Le Maroc fait partie des pays les plus exposés au stress hydrique et cette situation s’aggrave davantage avec les années de sécheresse. Les réserves en eau sont de plus en plus impactées par les aléas climatiques. Adoptée depuis l’indépendance, la politique des barrages a certes permis d’augmenter sensiblement la capacité de stockage des ressources hydriques, mais elle a toutefois montré ses limites. C’est pourquoi il était indispensable d’investir de nouvelles pistes pour diversifier les sources de production hydrique. Le dessalement de l’eau de mer s’est avéré une option pertinente, particulièrement dans les agglomérations les plus impactées.

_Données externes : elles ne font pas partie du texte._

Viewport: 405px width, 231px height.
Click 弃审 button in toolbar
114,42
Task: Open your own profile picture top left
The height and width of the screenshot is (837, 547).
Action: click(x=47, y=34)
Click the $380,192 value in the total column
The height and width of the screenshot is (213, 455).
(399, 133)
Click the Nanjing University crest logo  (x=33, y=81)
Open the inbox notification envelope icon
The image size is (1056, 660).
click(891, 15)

«La succession des épisodes de sécheresse de ces deux dernières années a révélé la précarité du système hydraulique dans le nord et le centre du pays, ce qui nous impose de diversifier les sources d’approvisionnement, notamment le dessalement qui a permis d’alimenter plusieurs régions du Royaume en eau potable et d’irrigation», a souligné Nizar Baraka, ministre de l’Equipement et de l’Eau, en réponse à une question orale à la Chambre des représentants. Il a donné quelques détails à ce sujet.

Actuellement, il existe 12 stations de dessalement de l’eau de mer dont la capacité culmine à 179 millions de m3 /an, à laquelle il faut ajouter quelque 37 millions de m3 issus du traitement des eaux saumâtres. Cette capacité de production vient d’être renforcée par 110 millions de m3 à la faveur des apports de deux stations de Safi et Jorf Lasfar réalisées par l’Office chérifien des phosphates (OCP) en vue d’approvisionner les villes de Safi et El Jadida en eau potable et industrielle.

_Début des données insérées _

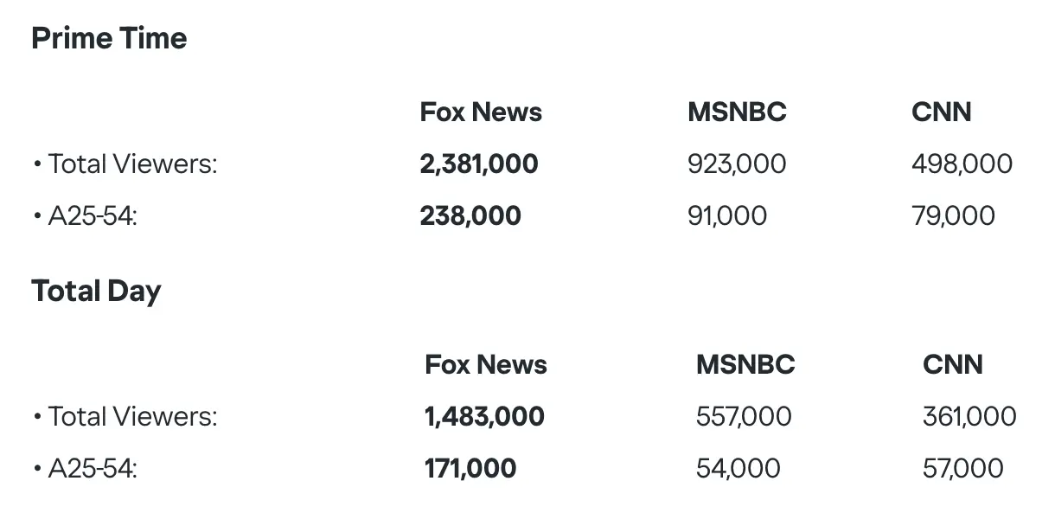Select the Fox News header under Prime Time

point(481,112)
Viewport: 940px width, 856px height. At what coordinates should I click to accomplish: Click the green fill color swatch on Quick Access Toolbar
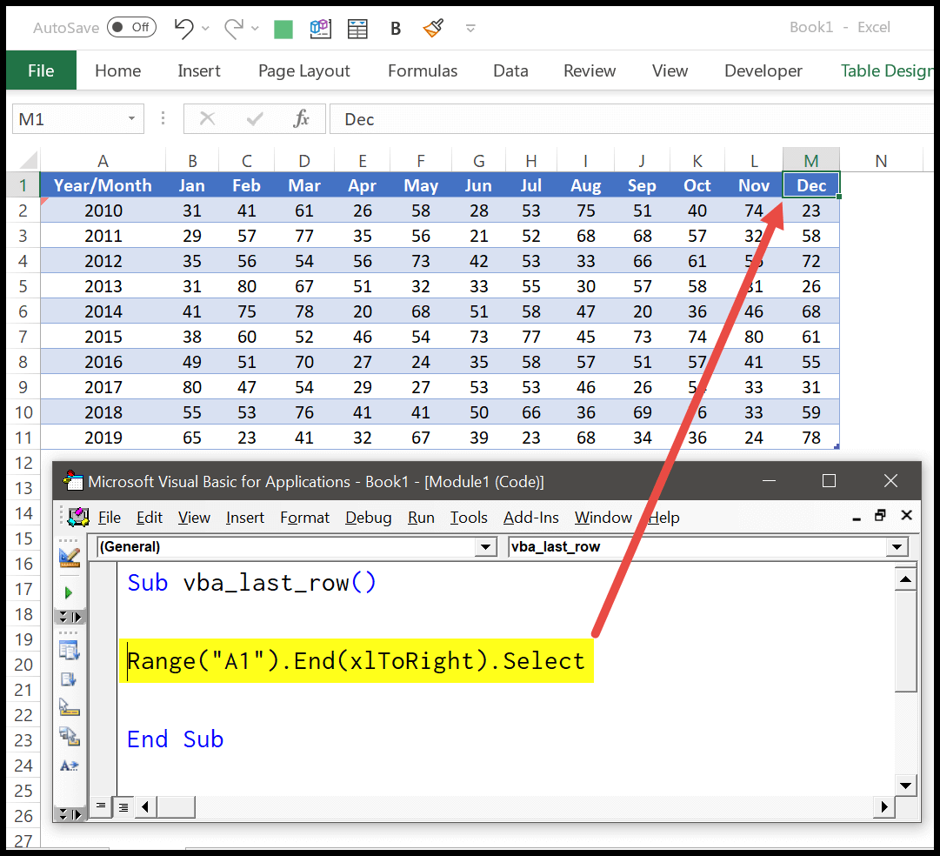tap(283, 29)
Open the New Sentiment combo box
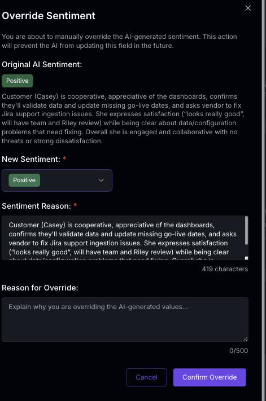The width and height of the screenshot is (266, 401). (57, 180)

Le ministre a, à cette occasion, mis en exergue le programme des projets structurants lancé dans ce domaine. Trois chantiers sont en cours  : il s’agit de Dakhla, dont la capacité de traitement est de 30 millions de m3 . Outre l’alimentation en eau potable, le site permettra l’irrigation de plus de 5.000 hectares dédiés à des cultures à haute valeur ajoutée dont les récoltes sont essentiellement destinées à l’export, comme le melon et la tomate cerise. La station de Sidi Ifni produira 15 millions de m3 et celle de Casablanca aura une capacité de dessalement de 300 millions de m3 d’eau/ an dédiée exclusivement à l’eau potable. Ces projets seront lancés dans le cadre d’un partenariat publicprivé (PPP) qui, selon Baraka, «est un moyen efficace pour mettre à profit les compétences créatives du secteur privé dans ce domaine, développer le niveau des études et des ouvrages en la matière et s’assurer d’une offre de services et de prestations de qualité dans un cadre contractuel, tout en les livrant dans les délais escomptés».

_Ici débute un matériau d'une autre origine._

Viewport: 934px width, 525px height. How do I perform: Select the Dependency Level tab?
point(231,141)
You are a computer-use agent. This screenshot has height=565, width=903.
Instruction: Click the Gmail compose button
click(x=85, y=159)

Un milliard de m3 à l’horizon 2030

Grâce aux projets lancés dans le cadre du Programme national d’approvisionnement en eau potable et l’irrigation (PNAEPI), la stratégie de dessalement de l’eau de mer devrait permettre de mobiliser un milliard de m3 d’eau par an d’ici 2030, soit plus de 5 fois la capacité actuelle de production. Outre de grandes stations, ce programme compte également des usines de petites et moyennes tailles comme celles de Laâyoune, Boujdour et Tan Tan. L’objectif est d’assurer plus de proximité avec les points à alimenter. Il s‘agit aussi de réduire les charges en ce qui concerne le réseau de distribution ou de raccordement. Les techniques de dessalement ont nettement évolué, devenant plus compétitives. Plus efficaces et moins coûteuses, elles utilisent particulièrement les énergies renouvelables pour leur fonctionnement.